Those were Benjamin Franklin's words, when asked what form of government the constitutional convention had come up with. Now it appears the Supreme Court may be ready to piss it away.

Yesterday's oral argument in the Supreme Court was horrifying, genuinely so. You'd think that the main stream media might have greeted with alarm the revelation that a potential majority of the Court's members are ready to grant the President a right to commit crimes without impunity; that is, to make of the President a monarch such as this country was born to escape from. The true dimensions of this development are so enormous that they are only slowly sinking in, but one would have expected more immediate a reaction than it has received.
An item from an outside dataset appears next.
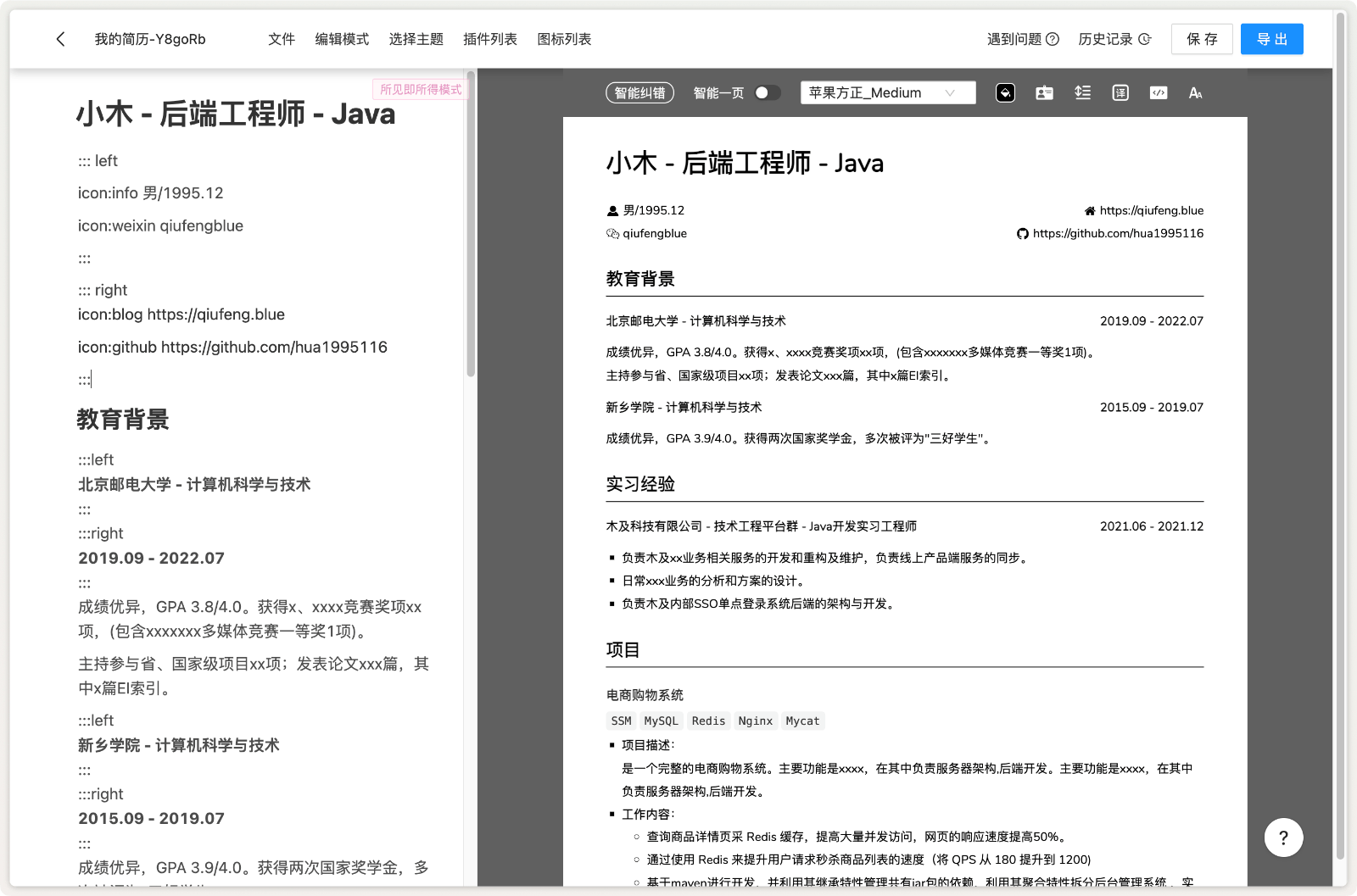The image size is (1357, 896).
Task: Click the back arrow beside resume title
Action: point(60,39)
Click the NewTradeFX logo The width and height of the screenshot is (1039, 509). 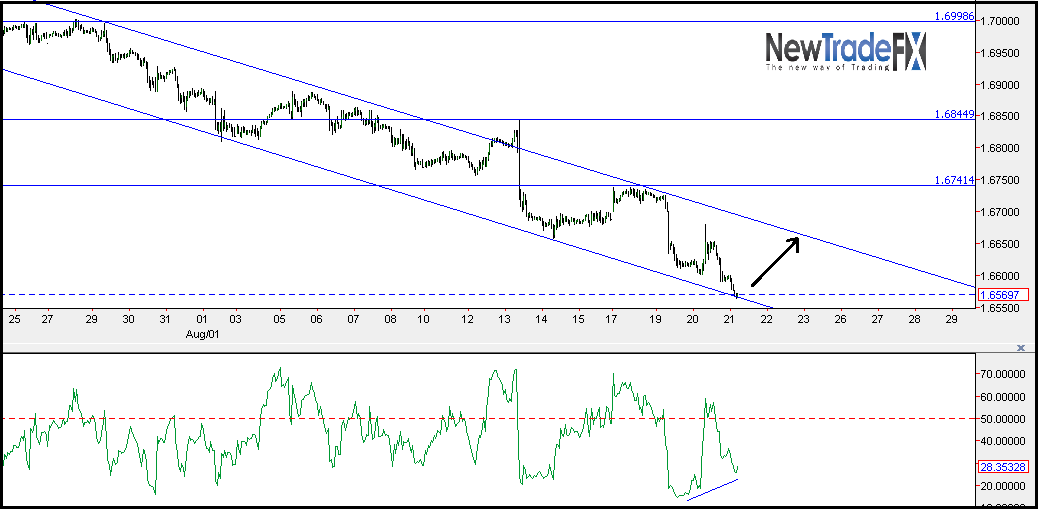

Possibly as many as six of the members of the highest court in the land are willing to contemplate presidential immunity from criminal law, an immunity nowhere mentioned in the Constitution to which they swore allegiance upon taking office. This was even more startling, given that all six of them have professed a commitment to "originalism" and "textualism," that is, to the idea that the Constitution must be interpreted strictly according to the terms in which it was written, as those terms would have been understood by the people who originally adopted them. You would think that this philosophy would preclude granting the chief executive an immunity from criminal prosecution nowhere mentioned in the document and inconsistent with values so basic to it as that no one is above the law and the primary job of the chief executive shall be to faithfully execute the laws.

But, as has been obvious from its very beginning, "textual originalism" is once again revealed as the merest of frauds, an intellectual hocus pocus used to obscure from view the penchant of so-called "conservatives" on the court to substitute their preferred result for whatever the law they supposedly are interpreting actually says.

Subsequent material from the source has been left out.